▶ [Supplied text]
#####

# <3 Muffin <3



## BirdCrazyJill (Apr 23, 2013)

Well, Muffin is a woman of many flaws, and I feel like I don't give her enough attention on these forums compared to the other two, so here is a thread dedicated to her 

We have begun to bond again over this summer, with me being home all day. She is definitely my fiance's bird, she has chosen him as her human, but when he is not around I guess I am good enough for her :lol:

We cherish every day with her because we honestly don't know what is possibly going on in that little grey body or how she even functions daily. We don't know her history and can only imagine, but she has such a HUGE personality for such a small animal and she always keeps us on our toes! She loves to get into everything and is definitely very stubborn. She is very loving and you can tell she enjoys our company 

Out of all of her features, I think I love her donut ears the most 









She loves her head rubs!!

#####

Word and element location records
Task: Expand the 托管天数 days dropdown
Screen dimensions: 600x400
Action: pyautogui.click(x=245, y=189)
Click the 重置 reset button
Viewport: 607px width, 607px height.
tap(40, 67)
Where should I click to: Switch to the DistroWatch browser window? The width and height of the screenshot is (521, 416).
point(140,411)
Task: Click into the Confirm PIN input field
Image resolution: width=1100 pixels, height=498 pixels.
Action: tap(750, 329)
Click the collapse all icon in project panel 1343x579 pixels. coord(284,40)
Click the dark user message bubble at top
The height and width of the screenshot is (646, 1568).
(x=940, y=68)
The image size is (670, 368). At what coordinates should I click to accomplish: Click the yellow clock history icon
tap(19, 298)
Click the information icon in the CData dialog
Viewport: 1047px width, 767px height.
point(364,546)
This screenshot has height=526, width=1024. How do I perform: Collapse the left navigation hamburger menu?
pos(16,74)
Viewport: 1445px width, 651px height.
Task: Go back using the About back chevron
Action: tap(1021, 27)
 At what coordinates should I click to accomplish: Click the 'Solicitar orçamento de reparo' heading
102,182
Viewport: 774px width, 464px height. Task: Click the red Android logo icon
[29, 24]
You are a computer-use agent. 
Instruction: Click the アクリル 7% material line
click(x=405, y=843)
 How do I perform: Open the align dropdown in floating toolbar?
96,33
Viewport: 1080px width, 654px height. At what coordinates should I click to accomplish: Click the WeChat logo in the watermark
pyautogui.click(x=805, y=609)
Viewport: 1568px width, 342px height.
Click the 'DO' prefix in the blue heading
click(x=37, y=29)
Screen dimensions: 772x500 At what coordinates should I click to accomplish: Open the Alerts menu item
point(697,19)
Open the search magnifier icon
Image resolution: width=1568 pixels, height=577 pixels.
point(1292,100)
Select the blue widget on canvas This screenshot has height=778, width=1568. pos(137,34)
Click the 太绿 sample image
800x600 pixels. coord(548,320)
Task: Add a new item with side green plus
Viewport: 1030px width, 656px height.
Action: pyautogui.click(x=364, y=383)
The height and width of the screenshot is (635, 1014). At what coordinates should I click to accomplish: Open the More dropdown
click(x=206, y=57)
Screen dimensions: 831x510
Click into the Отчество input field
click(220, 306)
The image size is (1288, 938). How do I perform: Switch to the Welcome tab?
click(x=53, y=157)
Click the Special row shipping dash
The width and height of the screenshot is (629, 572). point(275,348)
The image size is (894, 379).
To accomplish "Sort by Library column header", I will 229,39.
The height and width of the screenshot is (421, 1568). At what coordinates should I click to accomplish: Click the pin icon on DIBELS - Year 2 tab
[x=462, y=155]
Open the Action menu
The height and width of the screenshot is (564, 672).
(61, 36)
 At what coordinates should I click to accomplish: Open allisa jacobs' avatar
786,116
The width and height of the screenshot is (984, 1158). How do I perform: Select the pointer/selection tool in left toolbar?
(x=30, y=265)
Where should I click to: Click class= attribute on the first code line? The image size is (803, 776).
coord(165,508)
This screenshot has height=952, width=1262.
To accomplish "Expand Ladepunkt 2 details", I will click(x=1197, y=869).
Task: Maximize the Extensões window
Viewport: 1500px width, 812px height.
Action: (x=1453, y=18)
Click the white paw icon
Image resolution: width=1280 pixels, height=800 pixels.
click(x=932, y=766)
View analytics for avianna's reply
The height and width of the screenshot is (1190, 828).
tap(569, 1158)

#####

▶ [Tasks to carry out]
1. In the Muffin thread, which of Muffin's features does the poster say they love most?
2. State how many lines of the entries contain the string "toolbar", where case counts, and give only the number.

▶ [Complete answers]
1. Her donut ears.

2. 2